Dimitri Fontaine wrote:
> Le 15 juil. 09 à 23:03, Heikki Linnakangas a écrit :
>> 2. The primary should have no business reading back from the archive.
>> The standby can read from the archive, as it can today.
>
> Sorry to insist, but I'm not sold on your consensus here, yet:
> http://archives.postgresql.org/pgsql-hackers/2009-07/msg00486.php
>
> There's a true need for the solution to be simple to install, and
> providing a side channel for the standby to go read the archives itself
> isn't it.
I think a better way to address that need is to provide a built-in
mechanism for the standby to request a base backup and have it sent over
the wire. That makes the initial setup very easy.
> Furthermore, the counter-argument against having the primary
> able to send data from the archives to some standby is that it should
> still work when primary's dead, but as this is only done in the setup
> phase, I don't see that being able to continue preparing a not-yet-ready
> standby against a dead primary is buying us anything.

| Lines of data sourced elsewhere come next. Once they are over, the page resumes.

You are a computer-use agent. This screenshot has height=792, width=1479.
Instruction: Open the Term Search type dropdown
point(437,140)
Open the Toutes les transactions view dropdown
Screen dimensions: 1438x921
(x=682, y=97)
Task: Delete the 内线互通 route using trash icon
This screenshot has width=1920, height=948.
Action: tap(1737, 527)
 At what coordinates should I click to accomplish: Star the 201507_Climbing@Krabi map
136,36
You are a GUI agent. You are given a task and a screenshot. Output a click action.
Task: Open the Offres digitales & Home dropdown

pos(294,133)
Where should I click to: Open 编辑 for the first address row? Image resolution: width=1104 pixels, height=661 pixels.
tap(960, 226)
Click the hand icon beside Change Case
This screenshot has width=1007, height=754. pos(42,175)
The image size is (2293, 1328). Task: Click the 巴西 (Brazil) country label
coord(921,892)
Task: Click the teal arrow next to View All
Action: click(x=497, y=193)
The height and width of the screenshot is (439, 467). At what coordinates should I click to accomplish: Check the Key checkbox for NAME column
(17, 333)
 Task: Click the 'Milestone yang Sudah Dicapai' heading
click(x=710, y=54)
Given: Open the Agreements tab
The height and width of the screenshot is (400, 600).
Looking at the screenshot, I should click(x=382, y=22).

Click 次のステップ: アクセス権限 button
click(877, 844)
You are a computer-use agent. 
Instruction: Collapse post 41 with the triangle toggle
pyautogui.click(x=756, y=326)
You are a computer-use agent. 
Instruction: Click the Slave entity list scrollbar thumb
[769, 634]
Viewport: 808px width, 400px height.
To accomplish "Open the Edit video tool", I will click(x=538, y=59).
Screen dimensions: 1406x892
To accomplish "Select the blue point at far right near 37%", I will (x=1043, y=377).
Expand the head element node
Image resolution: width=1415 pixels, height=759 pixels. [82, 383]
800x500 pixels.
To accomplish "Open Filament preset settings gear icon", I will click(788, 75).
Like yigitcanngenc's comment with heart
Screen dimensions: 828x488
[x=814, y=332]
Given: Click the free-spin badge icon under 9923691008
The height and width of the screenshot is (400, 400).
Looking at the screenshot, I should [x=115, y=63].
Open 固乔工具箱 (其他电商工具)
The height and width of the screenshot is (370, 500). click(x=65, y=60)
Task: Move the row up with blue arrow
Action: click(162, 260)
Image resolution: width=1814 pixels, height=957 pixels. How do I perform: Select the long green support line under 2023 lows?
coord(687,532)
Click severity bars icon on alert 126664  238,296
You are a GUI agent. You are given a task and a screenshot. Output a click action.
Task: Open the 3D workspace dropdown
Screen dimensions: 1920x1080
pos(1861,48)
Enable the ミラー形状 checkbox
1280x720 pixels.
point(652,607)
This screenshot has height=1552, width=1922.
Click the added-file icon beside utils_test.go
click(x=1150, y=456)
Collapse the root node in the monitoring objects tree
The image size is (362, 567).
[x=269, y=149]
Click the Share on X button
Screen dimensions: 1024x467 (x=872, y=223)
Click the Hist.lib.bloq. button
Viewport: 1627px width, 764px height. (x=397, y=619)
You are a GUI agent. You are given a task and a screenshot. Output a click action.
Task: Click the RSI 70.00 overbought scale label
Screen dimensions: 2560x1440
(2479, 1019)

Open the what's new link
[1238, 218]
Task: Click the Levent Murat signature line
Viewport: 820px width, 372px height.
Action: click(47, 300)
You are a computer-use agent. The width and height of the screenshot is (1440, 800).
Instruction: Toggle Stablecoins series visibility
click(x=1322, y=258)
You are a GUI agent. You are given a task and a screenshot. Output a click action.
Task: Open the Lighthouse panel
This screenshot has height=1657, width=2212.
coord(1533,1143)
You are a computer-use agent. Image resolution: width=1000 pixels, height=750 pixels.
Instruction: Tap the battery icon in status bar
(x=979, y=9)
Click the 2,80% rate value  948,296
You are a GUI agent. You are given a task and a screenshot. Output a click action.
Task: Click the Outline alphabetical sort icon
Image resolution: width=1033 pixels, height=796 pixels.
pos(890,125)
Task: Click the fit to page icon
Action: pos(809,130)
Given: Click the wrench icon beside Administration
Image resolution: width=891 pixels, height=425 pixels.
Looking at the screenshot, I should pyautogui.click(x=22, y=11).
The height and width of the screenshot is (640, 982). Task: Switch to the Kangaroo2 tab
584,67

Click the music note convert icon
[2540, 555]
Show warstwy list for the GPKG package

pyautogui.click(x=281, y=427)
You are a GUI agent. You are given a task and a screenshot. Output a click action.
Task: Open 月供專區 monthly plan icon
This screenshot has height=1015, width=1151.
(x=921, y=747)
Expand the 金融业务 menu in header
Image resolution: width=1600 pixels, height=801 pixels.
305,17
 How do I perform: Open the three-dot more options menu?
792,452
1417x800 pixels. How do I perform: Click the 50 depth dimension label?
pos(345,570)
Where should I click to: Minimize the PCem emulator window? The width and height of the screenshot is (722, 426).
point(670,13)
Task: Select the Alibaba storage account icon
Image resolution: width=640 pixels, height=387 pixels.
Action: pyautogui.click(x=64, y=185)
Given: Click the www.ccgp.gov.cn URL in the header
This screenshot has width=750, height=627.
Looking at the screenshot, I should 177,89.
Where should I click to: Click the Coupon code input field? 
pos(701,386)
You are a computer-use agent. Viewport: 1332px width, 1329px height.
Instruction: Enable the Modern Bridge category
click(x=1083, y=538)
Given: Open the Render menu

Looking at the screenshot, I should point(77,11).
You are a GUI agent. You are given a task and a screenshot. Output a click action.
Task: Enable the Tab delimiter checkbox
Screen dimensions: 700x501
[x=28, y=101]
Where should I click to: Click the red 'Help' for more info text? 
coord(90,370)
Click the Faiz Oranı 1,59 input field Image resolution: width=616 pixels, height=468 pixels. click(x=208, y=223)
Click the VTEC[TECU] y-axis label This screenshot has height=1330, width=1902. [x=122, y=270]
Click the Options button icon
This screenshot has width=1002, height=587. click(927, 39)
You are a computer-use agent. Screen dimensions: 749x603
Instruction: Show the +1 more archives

The situation arises also when the standby falls badly behind. A simple
solution to that is to add a switch in the master to specify "always
keep X MB of WAL in pg_xlog". The standby will then still find it in
pg_xlog, making it harder for a standby to fall so much behind that it
can't find the WAL it needs in the primary anymore. Tom suggested that
we can just give up and re-sync with a new base backup, but that really
requires built-in base backup capability, and is only practical for
small databases.
I think we should definitely have both those features, but it's not
urgent. The replication works without them, although requires that you
set up traditional archiving as well.